OK, good! Now you are ready to learn one of the skills that will help you create more of what you want in life, as it relates to your expectations of and needs from others. First, a fun fact: Quite simply, one of the reasons we don’t get what we want and need in life, has nothing to do with our worthiness or clarity, but is instead because we don’t ask for it, or we don’t ask for it in a powerful and aligned way. ‘I statements’ offer you a tool to assert your wants and needs WITHOUT giving away your power or damaging the relationship.
When we beg or ask favours, we give away our power and put ourselves at the mercy of others, it can feel nerve-wracking or even humiliating at times and we mentally put ourselves in their debt. In contrast, when we get clear about what we want/need and what is right FOR US, we are well positioned to ask from a place of balance and equality without being either unhelpfully submissive or awkwardly aggressive!
Have a look at the two videos that will help you develop this important skills and consider with whom and in what situations you are going to use this to get more of what you want (notice getting MORE may in fact looks like getting LESS of what you dislike too, that is applicable here too).
In summary, an I statement or ‘I message’ has at least 2, often 3 parts: 1. Describe the behaviour (in irrefutable/non-judgmental terms); 2. Describe the ACTUAL impact it has on you (if there is one they will accept); and 3. Share your feelings from this. Note that when you share emotions, you are not using them as a weapon, you are OWNING YOUR emotions so they can understand how it is for you (you are NOT saying you are doing this to me), that’s why avoiding non-feelings is such an important part of this communication tool.
Example: “When you greet or acknowledge the others in the room when you arrive at work but not me, I feel sad/bitter.” (No actual impact offered here because its likely to be rejected, but I could try “When you greet or acknowledge the others in the room when you arrive at work but not me, other people look at me as if questioning what’s going on with us and I feel sad/bitter.”
Also note, if I instead said “When you greet or acknowledge the others in the room when you arrive at work but not me, I feel insulted” this uses a non-feeling that projects judgment and as such I may well get a response like: “Well I didn’t make you feel insulted, I’m not in control of your emotions” or “Well you could just greet me if it’s so important to you”.
However, I statements used with non-blaming FEELINGS (i.e.
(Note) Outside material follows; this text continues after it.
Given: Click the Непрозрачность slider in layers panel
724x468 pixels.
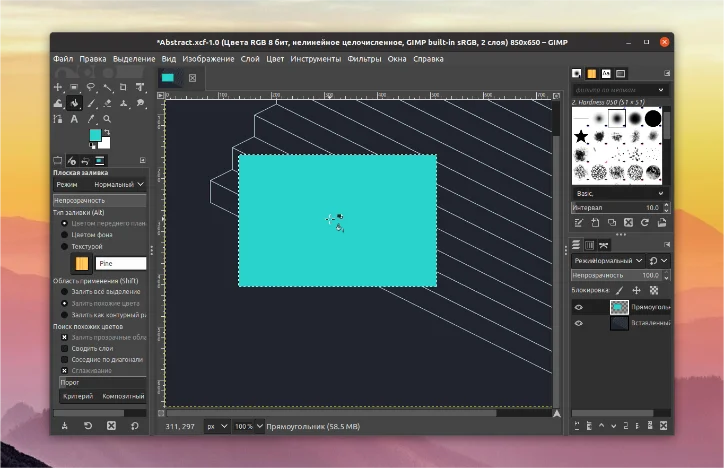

NOT non-feelings) tend to trigger the mirror neurons in the brain and create a more empathetic response likely to lead to the behaviour change you want.
Depending on the timing and rapport you have with the other person and the context and dynamic between you, results can of course vary, so its good to know that if you offer an I statement and they do not choose to own the problem or change, you can add on a request to get them to the point. That might sound something like: “When you greet or acknowledge the others in the room when you arrive at work but not me, I feel sad.” If this produces a vague look and shrug from the recipient with awkward silence, so you can follow up with: “I would really appreciate a greeting in the morning.” When they receive that you might want to finish on a positive like “Thanks for hearing me, little things can make a big difference and I enjoy working with you.”